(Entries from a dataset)
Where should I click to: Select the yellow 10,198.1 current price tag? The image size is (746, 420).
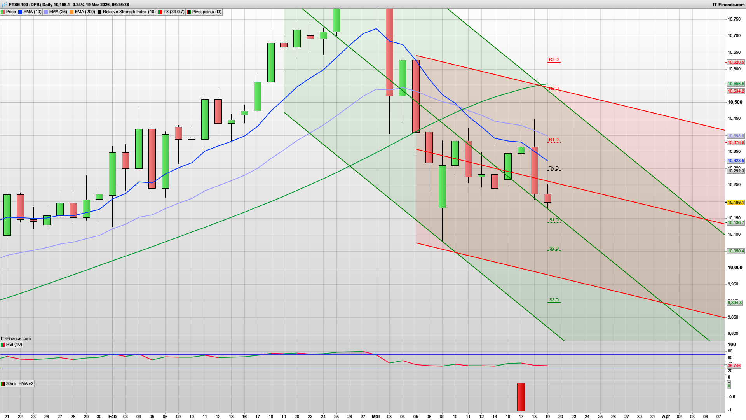coord(735,202)
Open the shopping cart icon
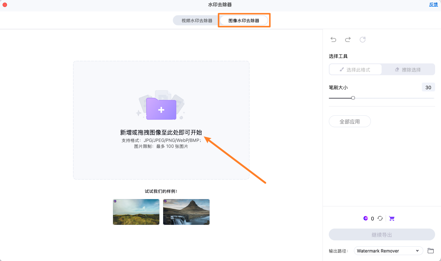The image size is (441, 261). click(392, 218)
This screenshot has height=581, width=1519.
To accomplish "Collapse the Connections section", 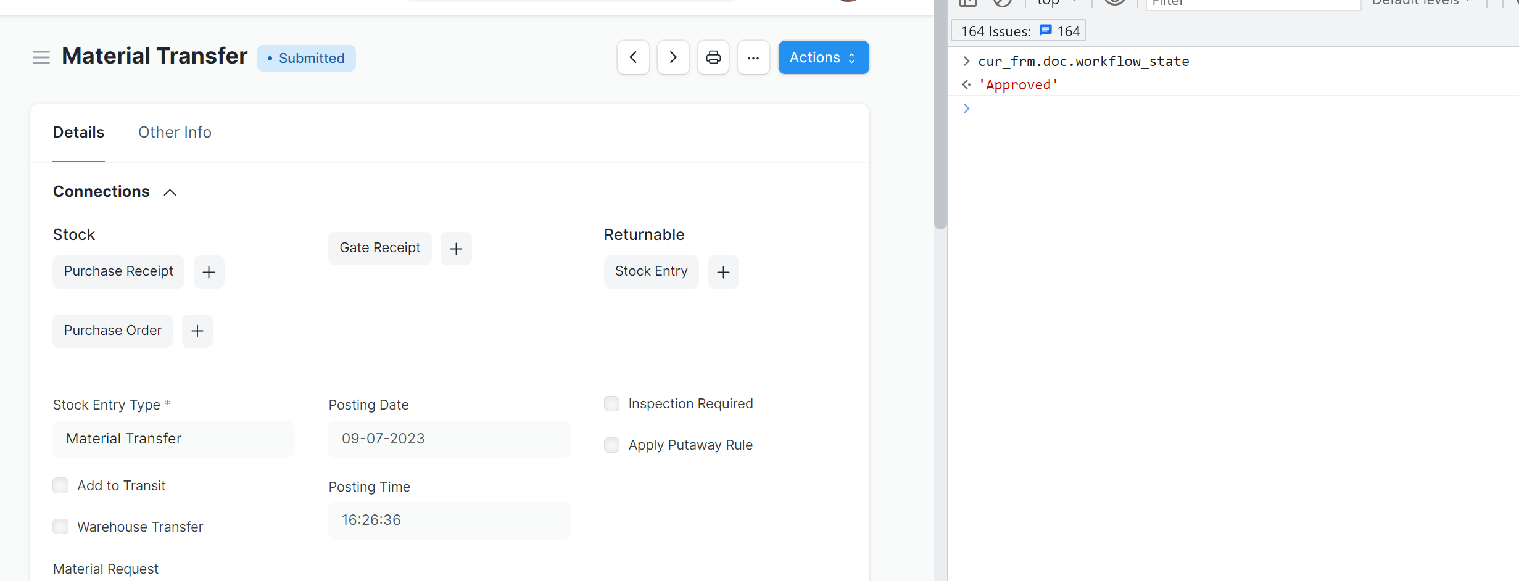I will [x=169, y=192].
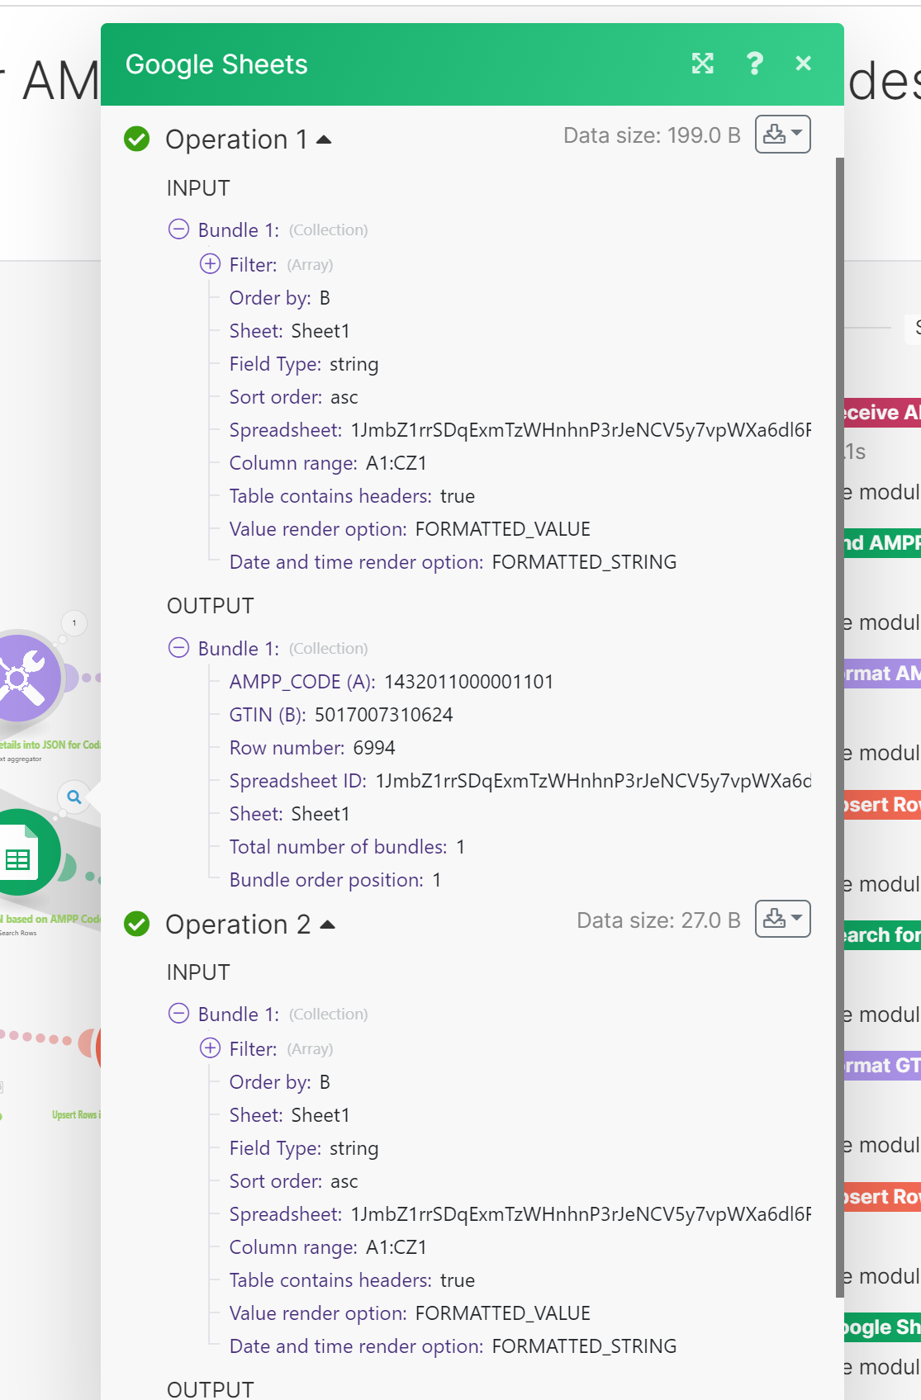Open the help question mark icon
Viewport: 921px width, 1400px height.
(754, 64)
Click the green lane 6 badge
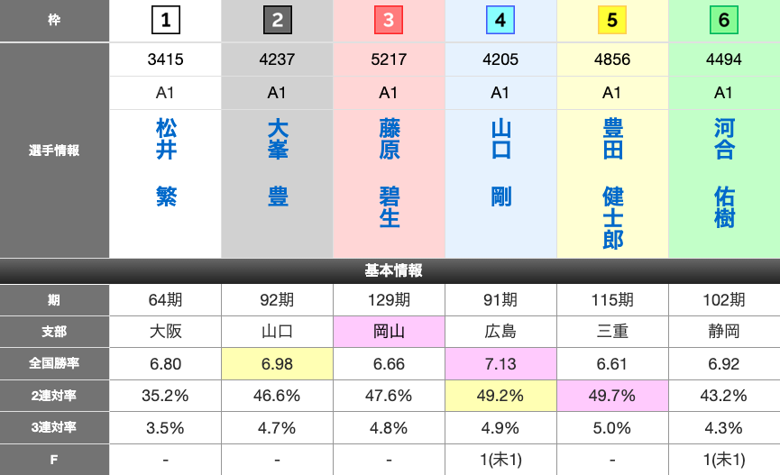Viewport: 780px width, 475px height. (x=723, y=20)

▶ _AIM OF THE EXERCISE_: Write out the lines of the material word for word, from its first line through the line containing "The image size is (441, 261). click(392, 218)", including that line. Leave the pictures out.

▶ _WRITTEN RESPONSE_:
Where should I click to: Select the yellow 10,198.1 current price tag? The image size is (746, 420).
coord(735,202)
Open the shopping cart icon
The image size is (441, 261). click(392, 218)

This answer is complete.